Lab 2.6: Configure LDAP with BIG-IQ using user groups


Estimated time to complete: 10 minutes

In this lab, we are going to configure LDAP on the BIG-IQ and create a user group, assign it to an existing role, then login with a user part of this group on the LDAP server.

Lab environment access

If you have not yet visited the page Getting Started, please do so.


  1. Login to BIG-IQ as david .
  2. Navigate to System > User Management > Auth provider. Click on Add to Create a new Authentication Provider:

Fill out the necessary fields following below table.

  • name: serverLdap
  • ip:port:
  • SSL: Disabled
  • Bind User Distinguished Name: cn=read-only-admin,dc=example,dc=com
  • Bind User Password: password
  • User Bind Template: uid={username},dc=example,dc=com
  • Root Distinguished Name: dc=example,dc=com
  • Group Search Filter: (&(objectClass=groupOfUniqueNames)(cn={searchterm}))
  • Group Membership Filter: (&(objectClass=groupOfUniqueNames)(uniqueMember=uid={username},dc=example,dc=com))
  • Users:

At the bottom of the page, test the LDAP configuration with this user:

  • Test User: newton
  • Test Password: password

Click on Test. The result should show success.

Save the configuration. When seeing the SSL Warning message, click on Continue.
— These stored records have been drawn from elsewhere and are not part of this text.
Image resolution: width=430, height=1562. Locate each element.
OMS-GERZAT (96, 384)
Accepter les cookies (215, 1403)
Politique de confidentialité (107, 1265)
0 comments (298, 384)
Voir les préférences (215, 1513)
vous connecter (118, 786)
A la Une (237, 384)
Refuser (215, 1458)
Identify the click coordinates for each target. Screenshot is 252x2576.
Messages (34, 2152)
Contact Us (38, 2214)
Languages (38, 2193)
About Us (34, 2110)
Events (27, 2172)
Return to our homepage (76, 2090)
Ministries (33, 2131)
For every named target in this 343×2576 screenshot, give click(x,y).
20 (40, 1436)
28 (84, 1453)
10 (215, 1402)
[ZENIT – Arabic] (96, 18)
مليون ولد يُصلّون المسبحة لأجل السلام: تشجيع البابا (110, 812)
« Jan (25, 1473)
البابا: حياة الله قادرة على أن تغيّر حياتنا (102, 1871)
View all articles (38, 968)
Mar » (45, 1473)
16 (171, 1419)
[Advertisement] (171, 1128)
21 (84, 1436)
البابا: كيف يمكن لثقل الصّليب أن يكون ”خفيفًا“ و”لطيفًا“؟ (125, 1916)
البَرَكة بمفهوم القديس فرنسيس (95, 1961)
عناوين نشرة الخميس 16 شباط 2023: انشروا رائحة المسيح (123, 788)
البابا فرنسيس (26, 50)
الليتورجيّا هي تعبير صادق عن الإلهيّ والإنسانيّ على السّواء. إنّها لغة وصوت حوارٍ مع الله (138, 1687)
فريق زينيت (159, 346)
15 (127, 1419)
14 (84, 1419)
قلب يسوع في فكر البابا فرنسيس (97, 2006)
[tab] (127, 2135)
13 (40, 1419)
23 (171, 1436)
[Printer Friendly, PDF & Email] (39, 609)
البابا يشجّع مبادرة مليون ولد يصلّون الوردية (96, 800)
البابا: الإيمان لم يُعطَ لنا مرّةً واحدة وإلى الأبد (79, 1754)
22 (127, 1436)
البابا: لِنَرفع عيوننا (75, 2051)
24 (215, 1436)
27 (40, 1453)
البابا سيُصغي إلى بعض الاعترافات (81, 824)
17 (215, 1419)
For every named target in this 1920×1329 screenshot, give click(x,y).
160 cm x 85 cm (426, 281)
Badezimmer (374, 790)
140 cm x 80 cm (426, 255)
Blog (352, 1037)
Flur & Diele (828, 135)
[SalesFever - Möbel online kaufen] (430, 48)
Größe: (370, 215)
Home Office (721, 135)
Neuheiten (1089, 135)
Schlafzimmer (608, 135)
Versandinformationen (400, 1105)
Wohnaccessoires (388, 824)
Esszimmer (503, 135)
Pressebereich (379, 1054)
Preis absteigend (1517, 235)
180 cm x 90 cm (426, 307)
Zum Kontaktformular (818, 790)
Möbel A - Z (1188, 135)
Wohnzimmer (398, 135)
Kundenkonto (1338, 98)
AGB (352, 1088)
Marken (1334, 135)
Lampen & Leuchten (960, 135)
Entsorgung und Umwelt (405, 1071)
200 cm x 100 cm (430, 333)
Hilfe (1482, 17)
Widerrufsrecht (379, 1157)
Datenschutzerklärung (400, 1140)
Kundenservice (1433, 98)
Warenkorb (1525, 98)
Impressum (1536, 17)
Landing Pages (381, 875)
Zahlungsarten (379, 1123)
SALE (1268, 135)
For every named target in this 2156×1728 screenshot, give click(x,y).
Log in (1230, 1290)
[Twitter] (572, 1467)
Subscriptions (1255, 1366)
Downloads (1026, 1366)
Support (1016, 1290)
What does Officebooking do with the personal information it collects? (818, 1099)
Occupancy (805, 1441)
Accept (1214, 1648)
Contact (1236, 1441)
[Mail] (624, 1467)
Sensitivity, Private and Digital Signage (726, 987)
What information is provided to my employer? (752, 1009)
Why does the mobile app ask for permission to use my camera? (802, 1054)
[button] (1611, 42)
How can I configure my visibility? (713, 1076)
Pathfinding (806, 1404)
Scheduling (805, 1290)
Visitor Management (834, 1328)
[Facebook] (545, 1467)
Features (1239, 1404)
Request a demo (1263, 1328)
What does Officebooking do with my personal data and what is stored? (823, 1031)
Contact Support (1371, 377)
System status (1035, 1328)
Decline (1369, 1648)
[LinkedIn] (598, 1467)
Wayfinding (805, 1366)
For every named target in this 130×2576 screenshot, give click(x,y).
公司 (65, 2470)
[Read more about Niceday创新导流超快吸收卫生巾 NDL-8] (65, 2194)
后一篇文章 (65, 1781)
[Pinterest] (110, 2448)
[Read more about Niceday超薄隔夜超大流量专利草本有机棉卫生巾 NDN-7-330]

  1. Navigate to System > User Management > User Groups, click Add.

Select the previously created auth provider, enter * in the remove group filter and click on Search.

Select the group called scientists and assign the Administrator Role to this user group. Save.

  1. Before trying our new LDAP User Group, let’s quickly check the current list of users, navigate under System > User Management > Users.

Notice there are no LDAP users.

  1. Logout from david user, login using the newton, selecting serverLdap in the Auth Provider list. Password is password.
  1. You are now successfully authenticated as newton, navigate under System > User Management > Users to our newton user was automatically created on the BIG-IQ as belonging to the user group scientists.